__Exercise__: Repeat exactly the lines below, from the line containing "This screenshot has" through the last line, both included. Leave out any pictures.

** Entries shown follows **

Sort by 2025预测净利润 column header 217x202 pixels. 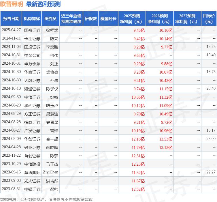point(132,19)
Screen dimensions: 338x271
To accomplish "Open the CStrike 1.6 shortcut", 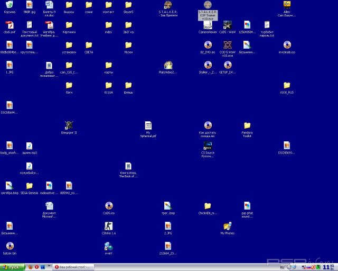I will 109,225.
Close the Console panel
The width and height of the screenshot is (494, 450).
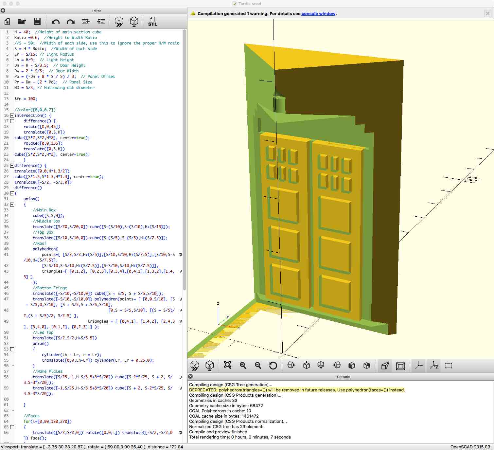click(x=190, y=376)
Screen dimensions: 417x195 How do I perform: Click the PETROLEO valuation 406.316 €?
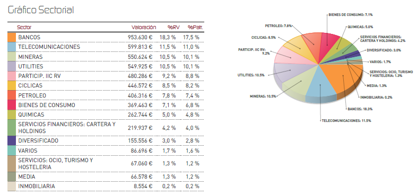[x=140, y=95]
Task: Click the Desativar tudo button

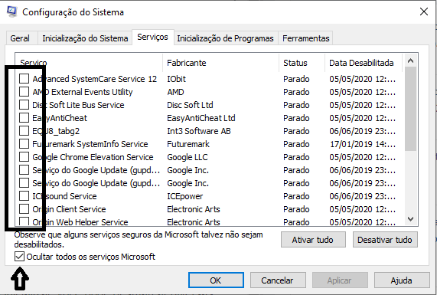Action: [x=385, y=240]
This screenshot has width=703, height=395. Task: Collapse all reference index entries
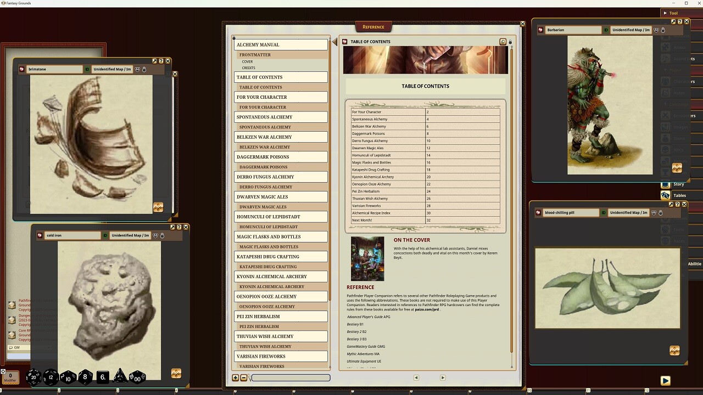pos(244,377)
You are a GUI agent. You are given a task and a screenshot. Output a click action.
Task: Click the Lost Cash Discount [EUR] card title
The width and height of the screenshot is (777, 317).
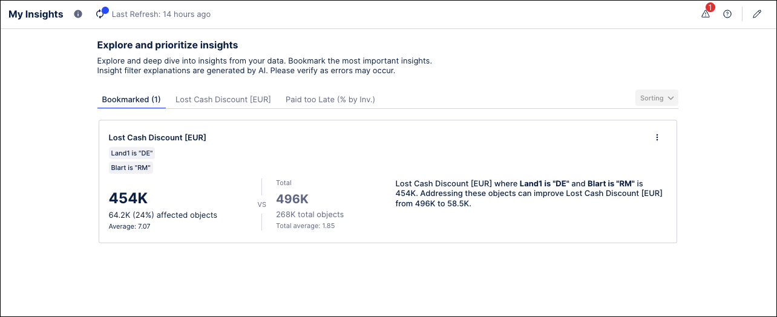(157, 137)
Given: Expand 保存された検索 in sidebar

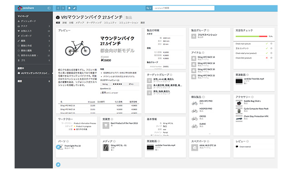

** End of Entries shown **

__Solution for this problem__:
This screenshot has width=703, height=395. Task: Collapse all reference index entries
pos(244,377)
You are a GUI agent. You are given a task and a screenshot. Output a click action.
Task: Click the Lost Cash Discount [EUR] card title
The width and height of the screenshot is (777, 317).
(157, 137)
Given: Expand 保存された検索 in sidebar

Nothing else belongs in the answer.